With the presented selection of medical conditions we tried to select common diseases with a public health impact – knowing that this selection is only a small sample (more examples for Germany are given in [8]). Aside from the public health impact our presented collection should also cover the aspect ‘blood and transfusion’. It has to be mentioned that the final selection of diseases was limited by the availability of population-based disease data. Currently, up to date epidemiological information of many potentially interesting diseases in Germany are missing (especially when needed stratified by sex and age and for age groups older than 75 years).

For the interpretation and evaluation of the results it has to be considered that the projected absolute disease numbers are only half the truth. It is of utmost importance to take into account the relative figures, here expressed as numbers per 100,000 inhabitants. Whilst absolute numbers give an orientation for infrastructure needs (e.g. number of hospital beds, medical or nursing staff), the relative numbers reflect the burden of the disease at the population level. Even if absolute numbers stay stable over time or only a discrete increase is predicted, this implies a pronounced increase in disease burden in the shrinking German population.

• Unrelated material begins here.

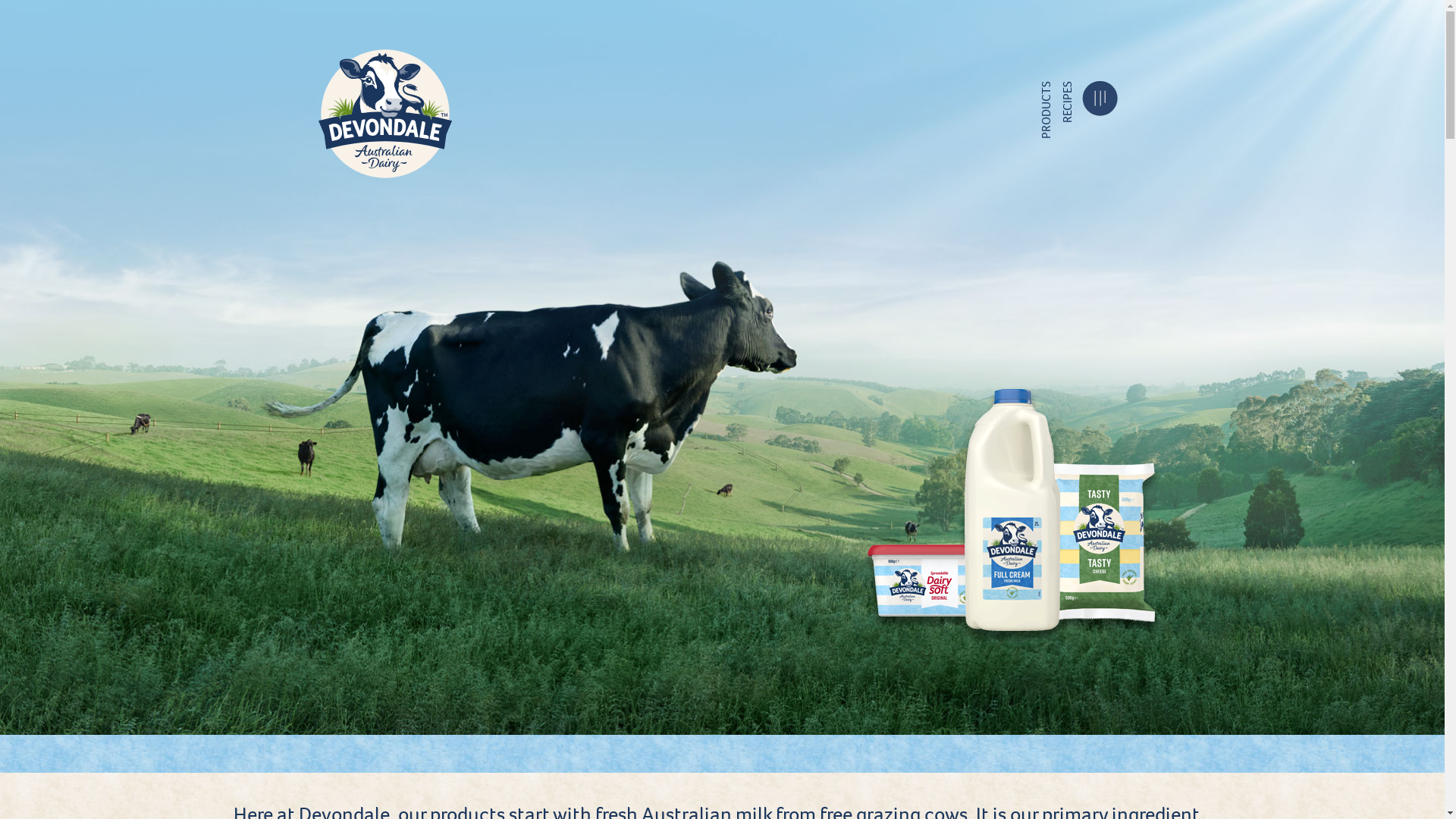
Home Element type: hover (388, 113)
PRODUCTS Element type: text (1077, 87)
RECIPES Element type: text (1098, 87)
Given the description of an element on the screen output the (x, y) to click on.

Our results show that incidence and prevalence of wide-spread diseases will continuously rise until 2050, especially for cost-intensive diseases such as arthritis, dementia or cancer. On the other hand, the need of resources in obstetrics and pediatrics will lessen due to the declining number of births (data not shown).

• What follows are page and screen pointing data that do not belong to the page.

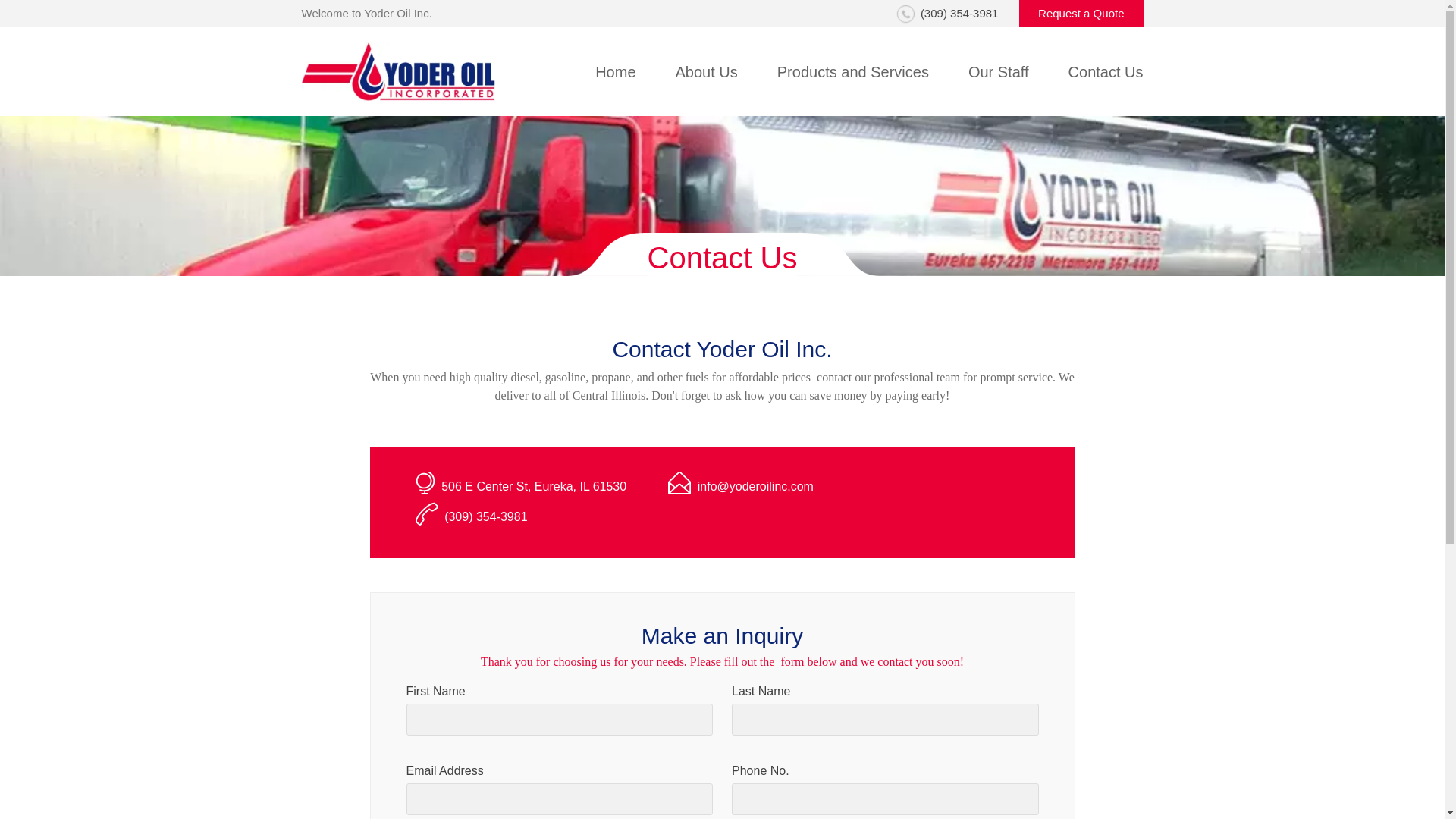
Home (614, 71)
Contact Us (1105, 71)
Products and Services (852, 71)
About Us (706, 71)
Request a Quote (1080, 13)
Our Staff (998, 71)
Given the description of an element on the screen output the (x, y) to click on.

The strong increase of the presented disease incidences and prevalences will also have implications for the field of transfusion medicine, particularly with regard to the supply with blood or blood components. The diagnosis ‘femoral neck fracture’ is a good example to give a picture of the dimension of the further needs of blood supply. In general this diagnosis is an indication for surgery where mostly a blood transfusion is needed. The population-based estimate gives more than a doubling of femoral neck fractures (+125%). Hence an increase of a similar extent has to be expected for blood transfusions in this field. Another example is the use of blood in the oncological context. Especially in high-dose chemotherapy and therapy of leukemia and lymphoma, a high number of blood transfusions are needed. Using incidence of leukemia as an indicator for blood supply, there will be an increased demand of 55% until 2050 compared to 2007.

According to information of the Paul-Ehrlich-Institute, about 4.8 million blood donations were given in the year 2008 [9]. This equals a number of 5,800 blood samples per 100,000 inhabitants. Even if we assume a constant population-based blood donation rate, this number will decrease to about 4.0 million donations in 2050 due to the shrinking population. This development will be boosted by the declining ‘younger’ population (<65 years) who represents the age group of blood donors. In Germany blood donation is usually possible at the age of 18 to 68 years (first time donors <60 years). So it has to be expected that the amount of available blood will substantially decline while at the same time incidence and prevalence of relevant medical conditions and thus needed blood donations are expected to increase.

In conclusion the projected developments in demographic change and disease prevalence describe an extraordinary challenge for the German health care system and in particular for transfusion medicine. Therefore, it is high time to develop new concepts to meet these future demands and to ensure a high performance health care system.

Disclosure

The authors declared no conflict of interest.